WHAT YOU NEED TO DO :: Show each line of the material below that contains the word "district", copied in full.

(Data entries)
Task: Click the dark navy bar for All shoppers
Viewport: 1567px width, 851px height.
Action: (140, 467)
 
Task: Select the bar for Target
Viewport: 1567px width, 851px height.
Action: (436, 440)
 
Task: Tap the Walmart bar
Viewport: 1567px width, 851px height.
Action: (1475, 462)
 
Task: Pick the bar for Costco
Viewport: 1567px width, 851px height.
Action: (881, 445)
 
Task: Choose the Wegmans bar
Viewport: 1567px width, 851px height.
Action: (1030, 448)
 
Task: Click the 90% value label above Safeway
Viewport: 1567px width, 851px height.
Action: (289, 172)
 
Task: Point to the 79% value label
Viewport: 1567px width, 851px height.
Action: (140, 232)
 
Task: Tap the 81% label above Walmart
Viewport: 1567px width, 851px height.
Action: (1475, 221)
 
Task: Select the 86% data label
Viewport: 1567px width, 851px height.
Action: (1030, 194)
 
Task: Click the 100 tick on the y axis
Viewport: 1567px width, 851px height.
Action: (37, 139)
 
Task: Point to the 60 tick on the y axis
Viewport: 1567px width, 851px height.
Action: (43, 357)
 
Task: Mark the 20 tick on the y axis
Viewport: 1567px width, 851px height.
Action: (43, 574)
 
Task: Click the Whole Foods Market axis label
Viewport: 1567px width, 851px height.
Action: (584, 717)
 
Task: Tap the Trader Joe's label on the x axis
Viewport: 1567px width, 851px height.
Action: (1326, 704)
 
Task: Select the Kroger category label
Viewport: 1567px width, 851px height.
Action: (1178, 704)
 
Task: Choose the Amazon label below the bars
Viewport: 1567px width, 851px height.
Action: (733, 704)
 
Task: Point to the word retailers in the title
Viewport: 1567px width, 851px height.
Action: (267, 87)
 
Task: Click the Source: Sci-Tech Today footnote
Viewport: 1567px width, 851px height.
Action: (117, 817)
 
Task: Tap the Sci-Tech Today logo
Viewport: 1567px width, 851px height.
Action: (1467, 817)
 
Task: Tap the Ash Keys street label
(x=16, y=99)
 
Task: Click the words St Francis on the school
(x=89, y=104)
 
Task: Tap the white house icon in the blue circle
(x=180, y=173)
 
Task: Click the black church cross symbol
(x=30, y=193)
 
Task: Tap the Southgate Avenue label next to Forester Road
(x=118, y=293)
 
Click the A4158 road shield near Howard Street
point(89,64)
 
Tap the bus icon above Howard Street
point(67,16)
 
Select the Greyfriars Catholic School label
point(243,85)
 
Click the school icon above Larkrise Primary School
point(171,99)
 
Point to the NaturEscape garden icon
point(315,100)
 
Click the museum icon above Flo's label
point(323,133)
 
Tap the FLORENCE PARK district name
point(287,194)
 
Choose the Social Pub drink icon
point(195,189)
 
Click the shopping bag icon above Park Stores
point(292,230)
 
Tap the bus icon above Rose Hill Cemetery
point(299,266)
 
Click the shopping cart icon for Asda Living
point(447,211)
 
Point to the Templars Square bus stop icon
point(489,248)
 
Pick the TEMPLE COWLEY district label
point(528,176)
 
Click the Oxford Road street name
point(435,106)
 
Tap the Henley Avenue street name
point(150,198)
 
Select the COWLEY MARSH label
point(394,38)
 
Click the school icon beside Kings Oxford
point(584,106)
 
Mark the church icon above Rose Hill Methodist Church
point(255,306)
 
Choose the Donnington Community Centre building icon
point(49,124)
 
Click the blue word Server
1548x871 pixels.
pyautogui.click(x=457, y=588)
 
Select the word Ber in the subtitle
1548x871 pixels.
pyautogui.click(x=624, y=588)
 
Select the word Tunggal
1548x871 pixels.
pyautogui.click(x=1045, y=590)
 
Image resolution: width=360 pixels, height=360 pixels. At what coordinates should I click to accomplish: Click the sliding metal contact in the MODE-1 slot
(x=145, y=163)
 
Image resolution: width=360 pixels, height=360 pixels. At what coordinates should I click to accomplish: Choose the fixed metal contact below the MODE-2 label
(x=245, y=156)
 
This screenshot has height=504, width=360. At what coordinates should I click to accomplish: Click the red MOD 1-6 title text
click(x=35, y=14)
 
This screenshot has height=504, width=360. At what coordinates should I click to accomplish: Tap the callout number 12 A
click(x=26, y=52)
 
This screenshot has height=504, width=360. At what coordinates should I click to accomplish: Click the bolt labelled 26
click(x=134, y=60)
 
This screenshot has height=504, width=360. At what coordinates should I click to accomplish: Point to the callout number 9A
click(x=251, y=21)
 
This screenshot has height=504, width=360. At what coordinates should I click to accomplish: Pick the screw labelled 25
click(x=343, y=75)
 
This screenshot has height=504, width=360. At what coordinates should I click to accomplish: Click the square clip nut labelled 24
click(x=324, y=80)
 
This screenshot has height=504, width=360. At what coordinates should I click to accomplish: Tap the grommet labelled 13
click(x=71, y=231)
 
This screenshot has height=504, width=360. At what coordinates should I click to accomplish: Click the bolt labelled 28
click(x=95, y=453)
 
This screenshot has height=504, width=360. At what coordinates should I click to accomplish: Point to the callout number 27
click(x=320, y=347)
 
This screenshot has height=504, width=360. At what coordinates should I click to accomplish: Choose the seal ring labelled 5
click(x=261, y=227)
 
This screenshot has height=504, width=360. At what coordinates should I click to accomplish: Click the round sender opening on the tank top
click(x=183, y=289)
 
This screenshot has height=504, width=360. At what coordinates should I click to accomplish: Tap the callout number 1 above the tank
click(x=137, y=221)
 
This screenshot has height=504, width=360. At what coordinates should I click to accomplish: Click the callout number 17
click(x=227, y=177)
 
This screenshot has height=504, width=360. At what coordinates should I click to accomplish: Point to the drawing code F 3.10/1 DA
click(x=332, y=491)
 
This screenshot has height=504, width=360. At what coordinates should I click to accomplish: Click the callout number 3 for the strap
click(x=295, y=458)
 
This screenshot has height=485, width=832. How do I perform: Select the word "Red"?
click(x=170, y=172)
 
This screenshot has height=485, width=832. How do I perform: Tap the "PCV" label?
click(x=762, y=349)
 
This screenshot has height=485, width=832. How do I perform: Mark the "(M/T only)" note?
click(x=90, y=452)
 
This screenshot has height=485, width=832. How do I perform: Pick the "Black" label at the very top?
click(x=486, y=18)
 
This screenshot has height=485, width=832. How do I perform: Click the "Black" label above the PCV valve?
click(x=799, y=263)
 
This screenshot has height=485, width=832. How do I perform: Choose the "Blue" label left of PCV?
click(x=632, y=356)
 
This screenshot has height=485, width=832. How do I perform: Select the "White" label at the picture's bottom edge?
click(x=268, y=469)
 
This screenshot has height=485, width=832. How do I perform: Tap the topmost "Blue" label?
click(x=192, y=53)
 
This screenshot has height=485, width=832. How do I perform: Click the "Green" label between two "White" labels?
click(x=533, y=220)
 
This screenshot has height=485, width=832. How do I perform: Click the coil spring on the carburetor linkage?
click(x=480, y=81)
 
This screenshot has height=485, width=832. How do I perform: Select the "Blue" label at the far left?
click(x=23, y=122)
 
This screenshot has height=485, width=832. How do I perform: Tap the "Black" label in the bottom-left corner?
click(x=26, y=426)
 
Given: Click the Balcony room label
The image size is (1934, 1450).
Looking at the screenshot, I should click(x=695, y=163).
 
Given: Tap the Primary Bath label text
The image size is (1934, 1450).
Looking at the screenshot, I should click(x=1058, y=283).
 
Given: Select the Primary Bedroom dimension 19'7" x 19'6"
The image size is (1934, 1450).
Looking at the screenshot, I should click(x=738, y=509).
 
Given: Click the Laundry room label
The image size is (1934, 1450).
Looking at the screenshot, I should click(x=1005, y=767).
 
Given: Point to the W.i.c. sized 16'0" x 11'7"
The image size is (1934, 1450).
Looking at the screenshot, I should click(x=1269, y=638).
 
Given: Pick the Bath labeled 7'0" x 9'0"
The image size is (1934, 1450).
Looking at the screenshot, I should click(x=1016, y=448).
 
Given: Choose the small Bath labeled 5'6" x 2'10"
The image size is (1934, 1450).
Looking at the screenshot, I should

FULL OUTPUT ::
Tap the FLORENCE PARK district name
Pick the TEMPLE COWLEY district label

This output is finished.